• Job:
Answer these questions using the forum post on programming languages and power use below.
1. According to the forum post, which language did Twitter adopt?
2. For the largest outfits, what does a 10% power saving represent each year?
3. To what decade do the Actor and CSP concurrency models date back?

But it that's the case, why not aim for the very lowest power consumption and the very highest speed? Why not encourage programmers to up their game and actually get to grips with what's actually going on in their CPUs? Why not encourage universities to train software engineering students in the dark arts of low level programming for optimum computer performance? C++, and especially C, forces you to confront that reality and it is unpleasant, hard and nasty. But to scale as well as is humanly possible, you have know exactly what it is you're asking a CPU+MMU to do.
From what I read the big successful web services like Google and Amazon are heavily reliant on C/C++. We do hear of Facebook, Twitter, etc. all running into scaling problems; Facebook decided to compile php (yeeuuurk!) and Twitter adopted SCALA (a half way house in my opinion). The sooner services like them adopt metrics like 'Tweets per Watt' (or whatever) the sooner they'll work out that a few well paid C++ programmers can save a very large amount off the electricity bill. Maybe they already have. For the largest outfits, 10% power saving represents $millions in bills every single year; that'd pay for quite a few C/C++ developers.
@ Destroy all monsters; Less of the little one, more of the old one
My whole point is that there's nothing really new to SCALA's concurrency models. Both the Actor and CSP concurrency models date back to the 1970's. Pretty much all that fundamentally needs to be said about them was written back then. Modern interpretations have updated them for today's world (programmers have got used to objects), but the fundamentals are still as was.

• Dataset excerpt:
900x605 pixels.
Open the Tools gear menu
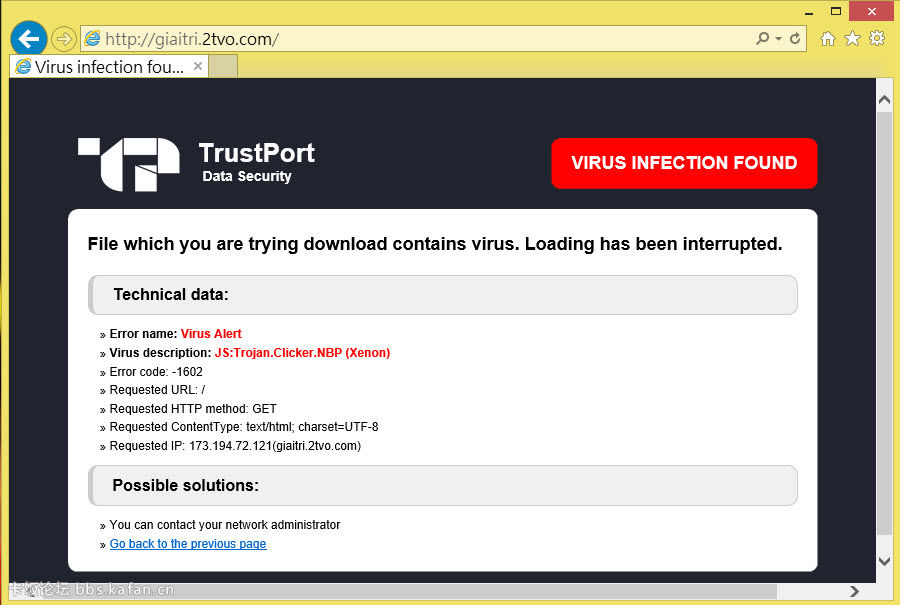[877, 38]
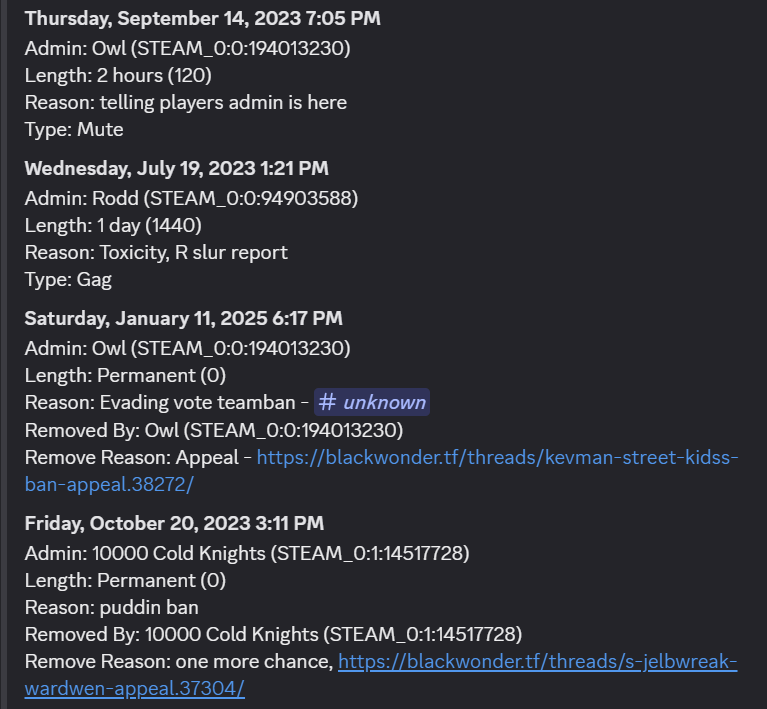Click the 'telling players admin is here' reason

click(223, 103)
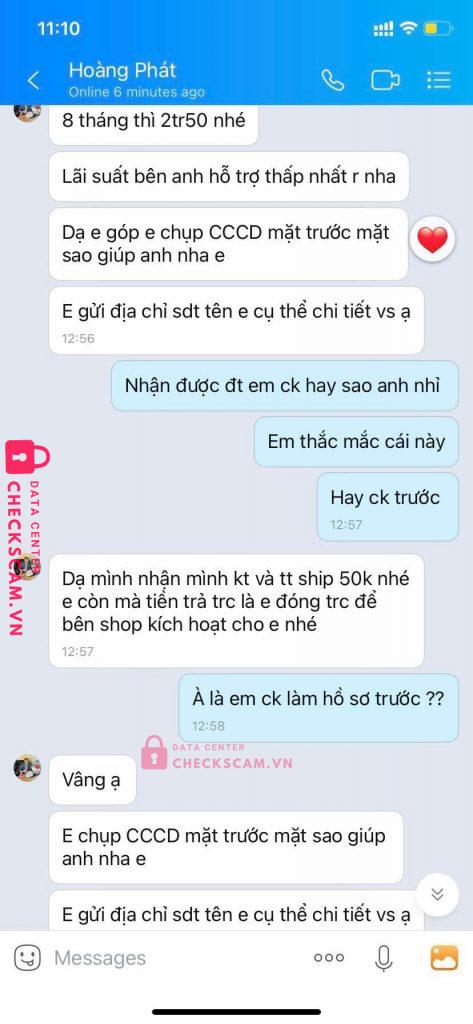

• Result of the task:
1. SCALA.
2. Millions of dollars in bills every single year.
3. The 1970s.